Si doveva arrivare agli anni ’70
perché l’azienda acquistasse un computer per diverse centinaia di milioni di
lire. Nel frattempo, la pasta cosentina, conosciuta in tutta Italia, approdò in
televisione, precisamente a Carosello, per la pubblicità al prodotto Lecce più caratteristico:
i fusilli. Per parecchi milioni di lire, come dicevamo all’inizio,
sottolineando anche che la storia di questa fabbrica della pasta conteneva in sé
altre ‘storie’, spesso troppo diverse tra di loro, come la passione per l’informatica
e per lo sport. Infatti, in quegli anni, Biagio Lecce fu più volte presidente
del Cosenza Calcio e sotto la sua presidenza i ‘’Lupi’’ riconquistarono la
serie B.
Biagio Lecce, presidente Cosenza calcio |
Calcio a parte e qualche anno più tardi (1982) si verificò una svolta nell’ormai consolidato sistema di produzione e commercializzazione, quando, cioè, l’azienda, notando una serie di difficoltà sopravvenute nella fase di distribuzione del prodotto nell’intera penisola, decise di produrre solo i formati speciali e strinse un soddisfacente sodalizio con la Barilla. Quest’ultima diventò socio al 30% e avrebbe provveduto alla distribuzione capillare dei prodotti su tutto il territorio nazionale, essendo provvista dei mezzi idonei; dal canto suo, Lecce, avrebbe prodotto per Barilla (ma poi anche per Voiello, De Cecco, Divella e per un grande pastificio americano) solo le ‘’Specialità’’, ovvero i formati della tradizione meridionale, per i quali necessitavano alcuni macchinari particolari che Barilla non possedeva, mentre Lecce, anni addietro, li aveva ideati, disegnati e fatti realizzare.
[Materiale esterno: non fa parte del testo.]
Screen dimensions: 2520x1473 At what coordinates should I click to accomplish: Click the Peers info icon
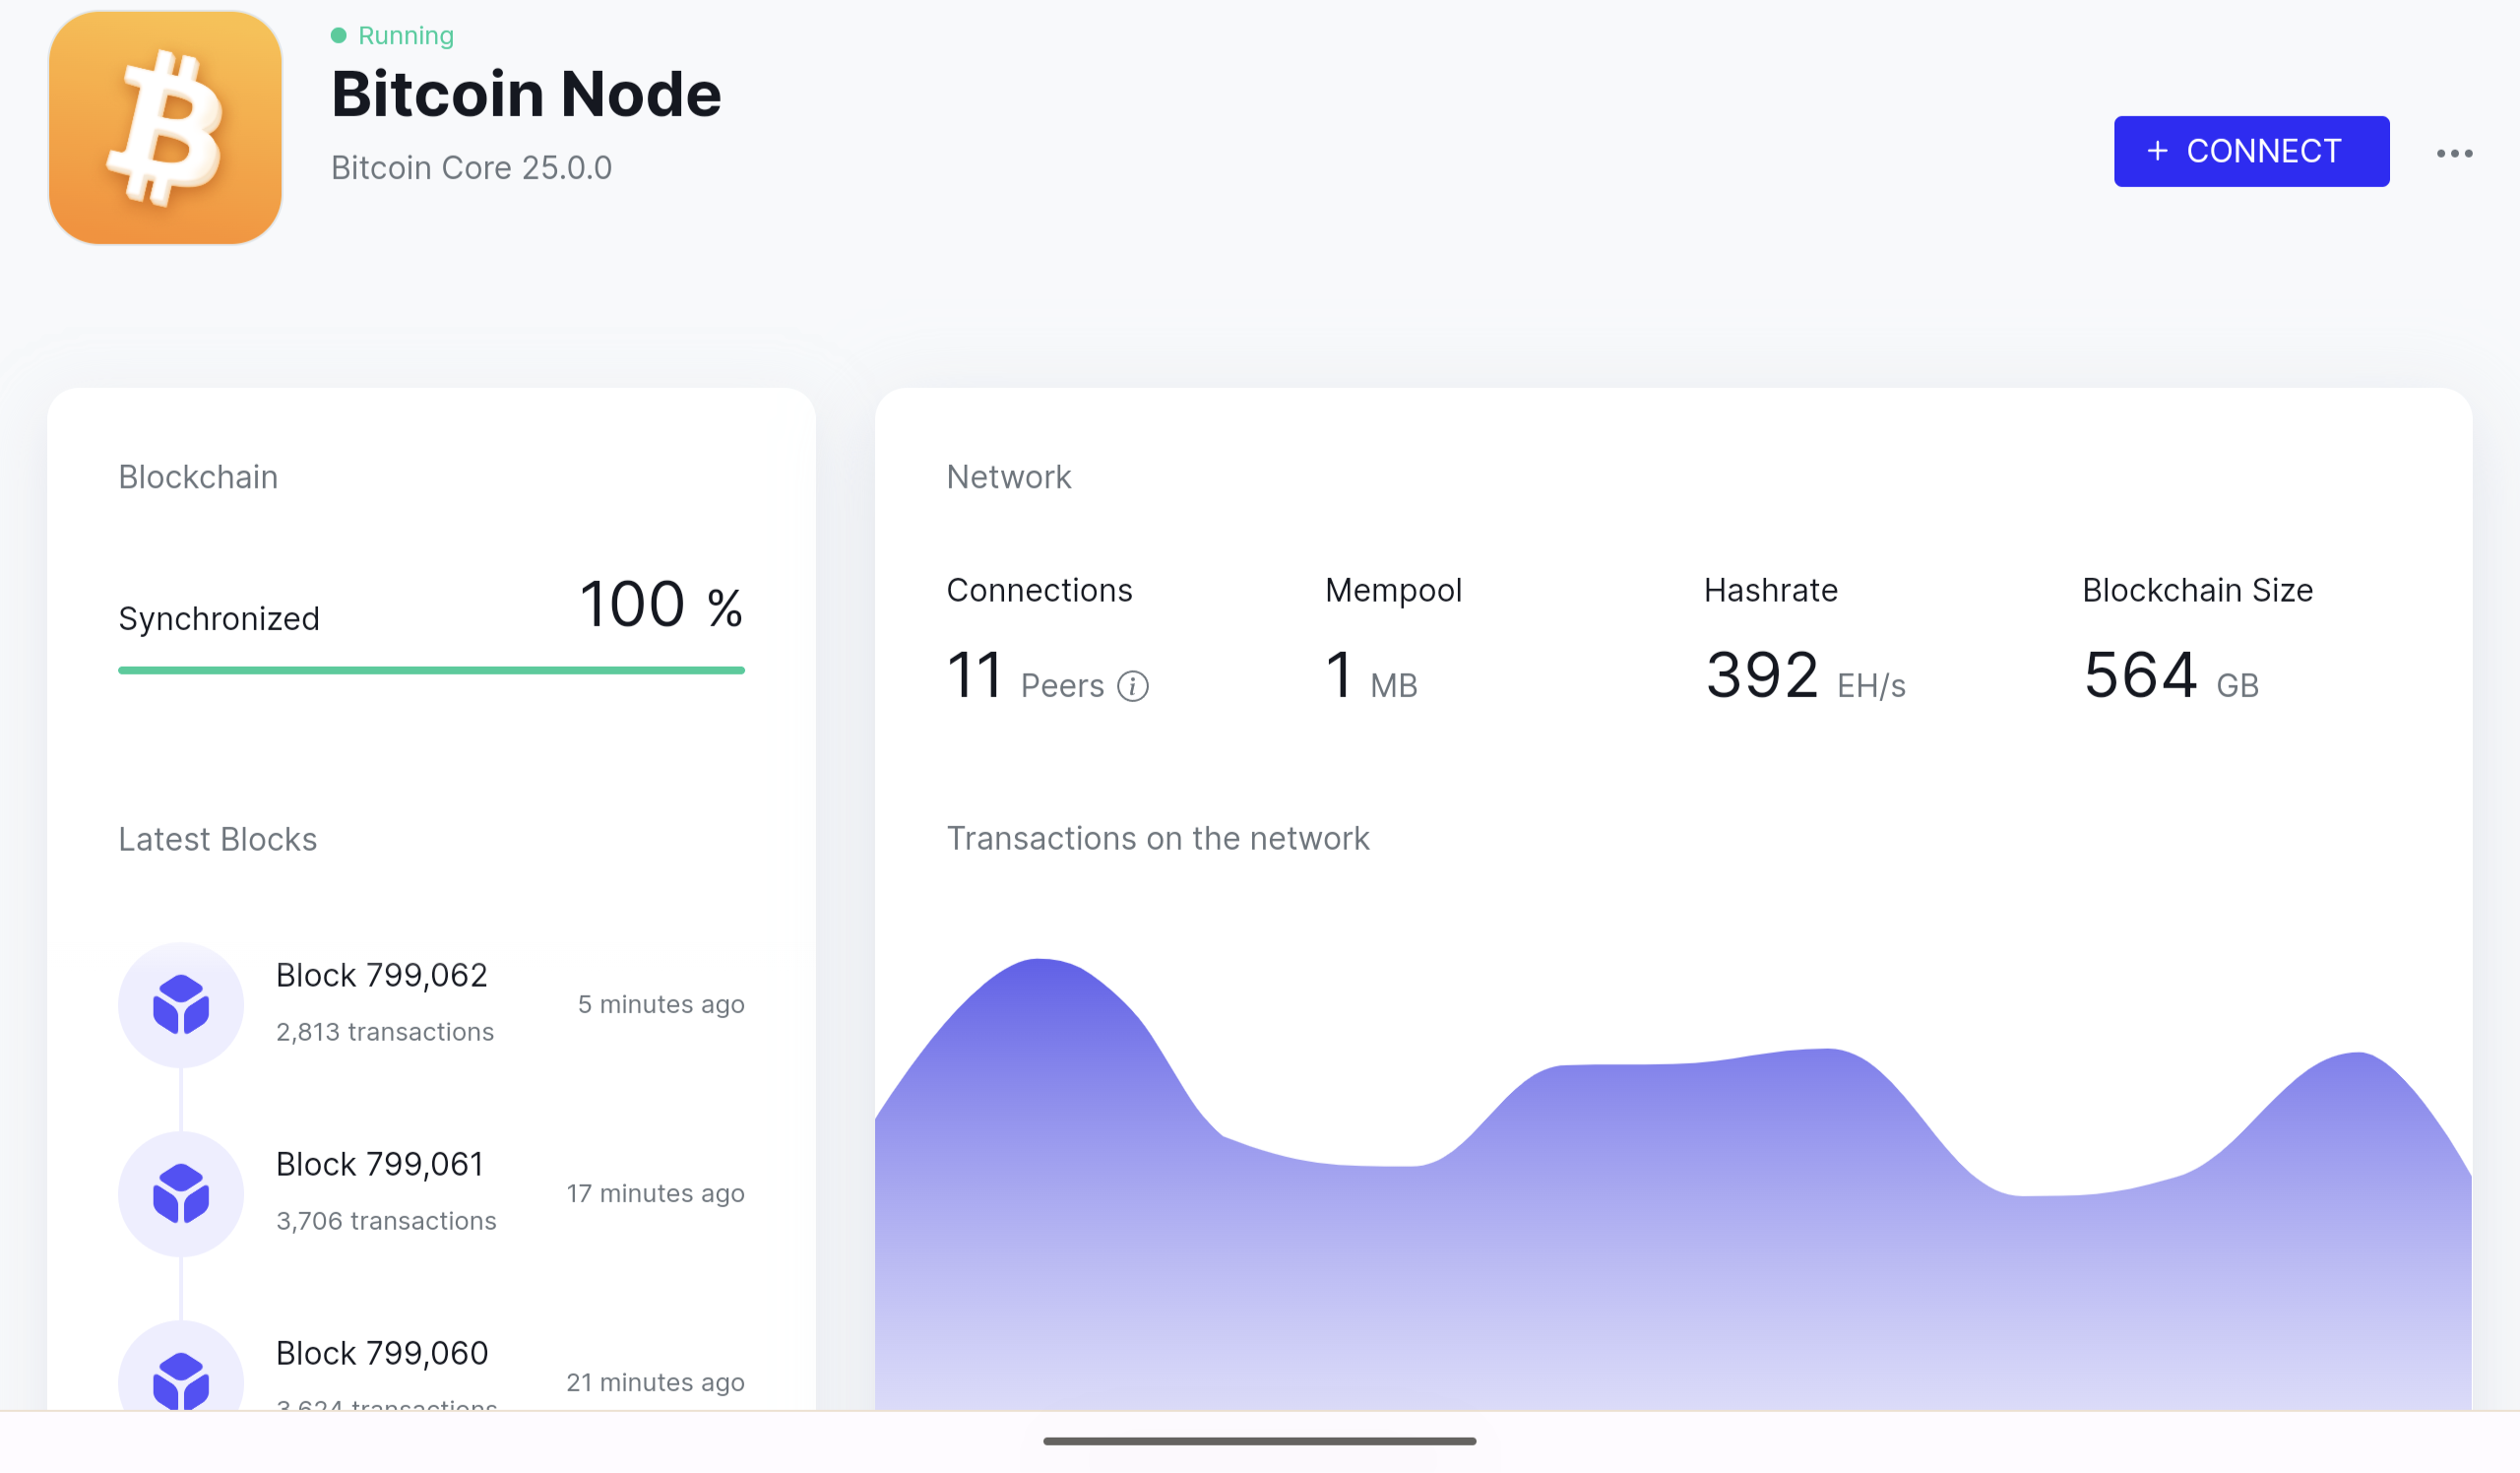[x=1132, y=687]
‘’Fu un periodo splendido - dice ancora Lecce - diciotto anni di collaborazione e
produzione che ci fece superare anche i gravi problemi causati dall’incendio
del 1987. Aveva distrutto tutto, ma in un anno riuscimmo a ricostruirlo per poter
soddisfare le richieste del mercato. Facemmo fronte ad una ingente spesa per la
ristrutturazione dei locali e per l’acquisto di nuovi macchinari’’.
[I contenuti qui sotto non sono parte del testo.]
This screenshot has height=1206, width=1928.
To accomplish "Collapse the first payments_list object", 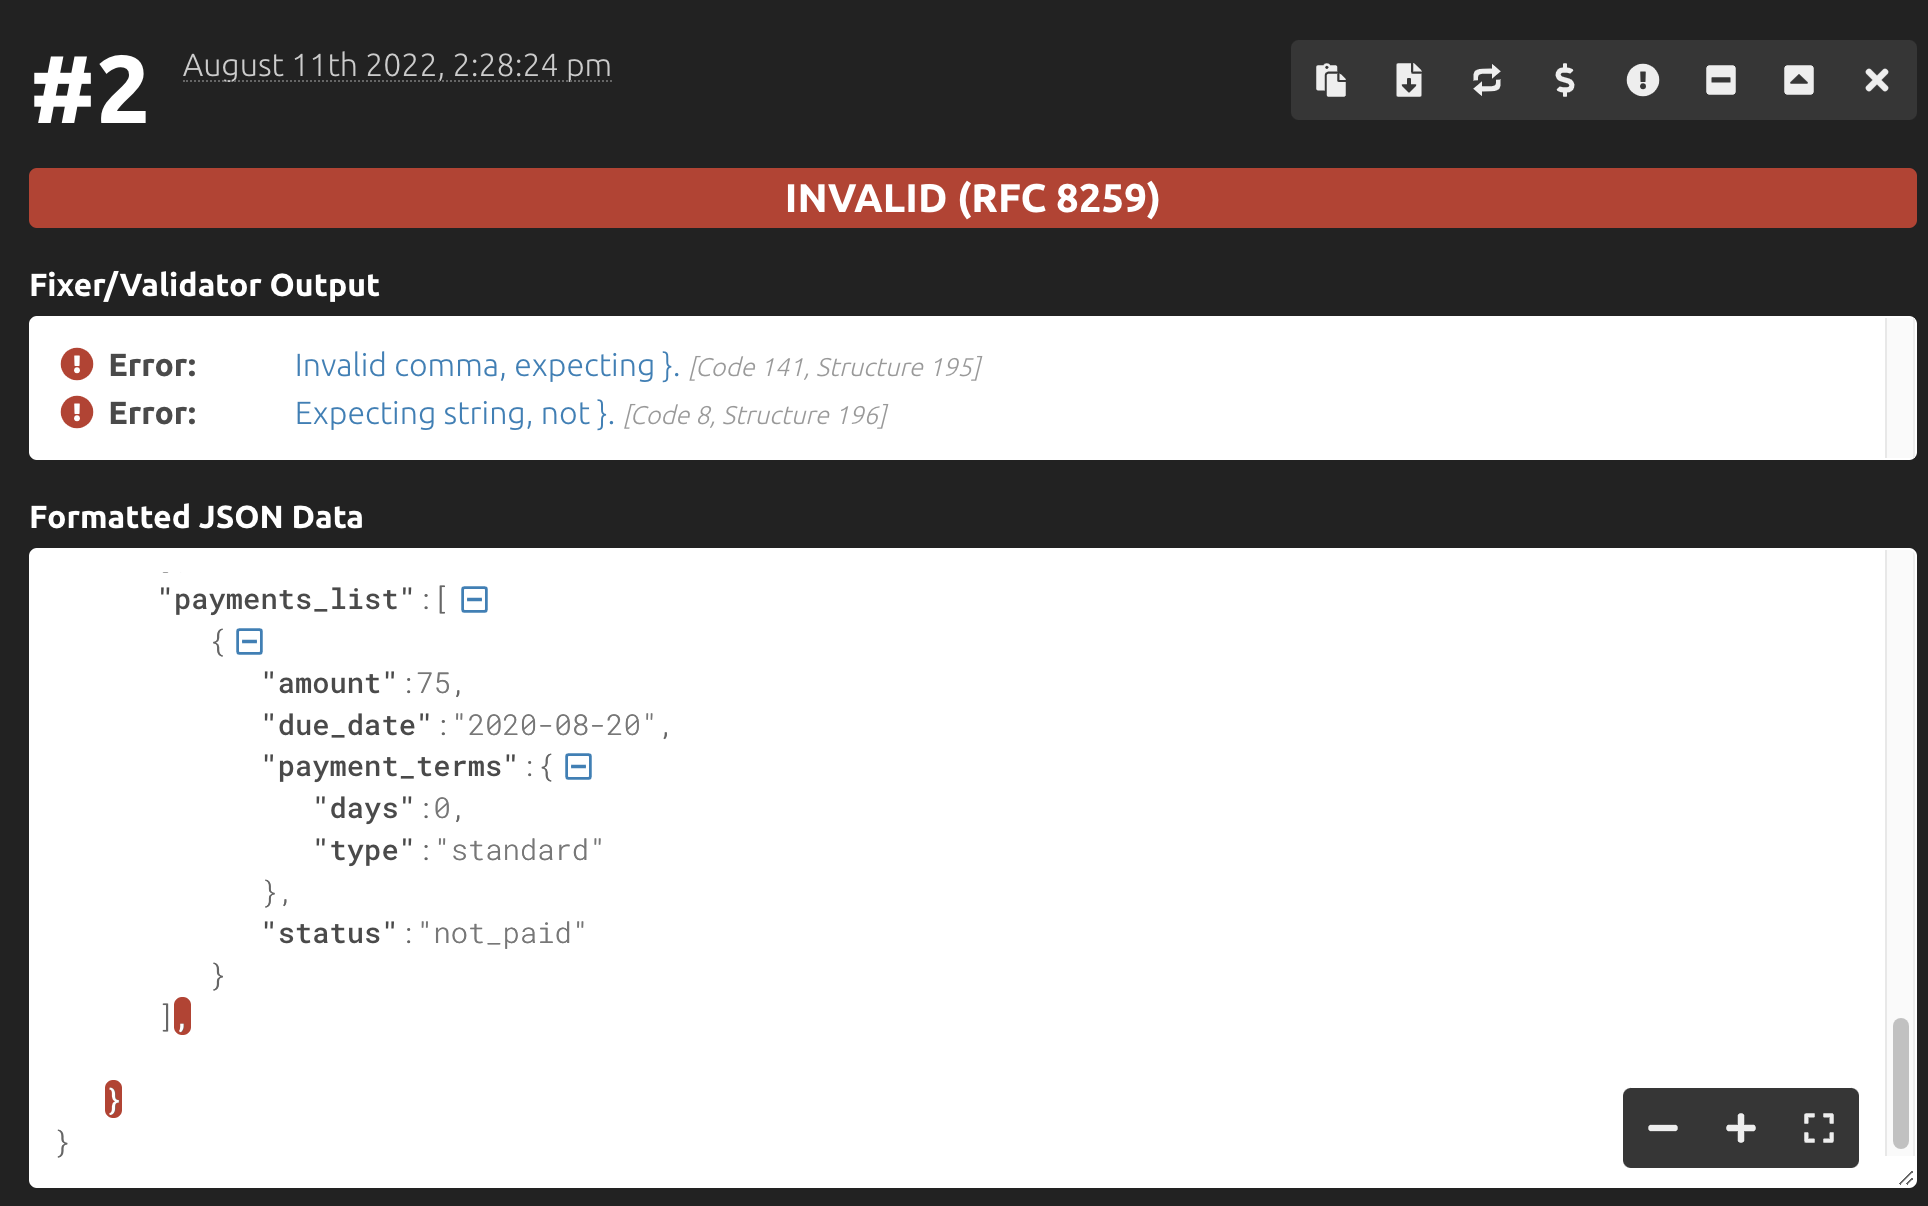I will (x=249, y=642).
Tra le nuove macchine, ve n’era
una che inscatolava automaticamente i cannelloni, avvalendosi di un
microprocessore Rockwell.
Pasta e tecnologia viaggiavano
su binari paralleli ormai da diversi anni, adeguandosi ai mutamenti dei tempi,
quindi dei gusti e del mercato. Col nuovo millennio, Barilla decise di
rivendere il pacchetto azionario a Lecce, per rimediare, forse, ad un’anomala
posizione di minoranza nella società.
L’azienda riprese a rifornire
il mercato regionale con tutti i formati di pasta, creando la linea ‘’Orgoglio
calabrese’’ e si ritrovò dinanzi ad un altro successo, viste le alte richieste che
provenivano dai consumatori.
In questo periodo, per riuscire
a soddisfare la domanda, l’azienda chiese dei finanziamenti bancari. Nonostante
le garanzie che la stessa presentò, la banca non si mostrò propensa ad erogare il
finanziamento, adducendo motivazioni di tipo logistico penalizzanti: il
pastificio sorgeva in una zona a rischio! L’azienda chiese anche a Fincalabria un
prestito partecipativo di due miliardi di lire, che accettò di garantire il
debito visti i fatturati e le richieste che il pastificio aveva. "Fu un caso
paradossale - conclude Lecce - un’azienda sul mercato dai lontani anni ’30 che non ottiene
finanziamenti per soddisfare le numerose richieste, quindi per incrementare,
non già per iniziare l’attività produttiva! La banca non intervenne e ciò ne causò
la chiusura nel 2001, con il conseguente licenziamento dei venti dipendenti".
Da allora non se ne parlò più, ma il pastificio è ancora là, integro, su una riva del Busento, dove sembra attendere di essere rimesso in funzione.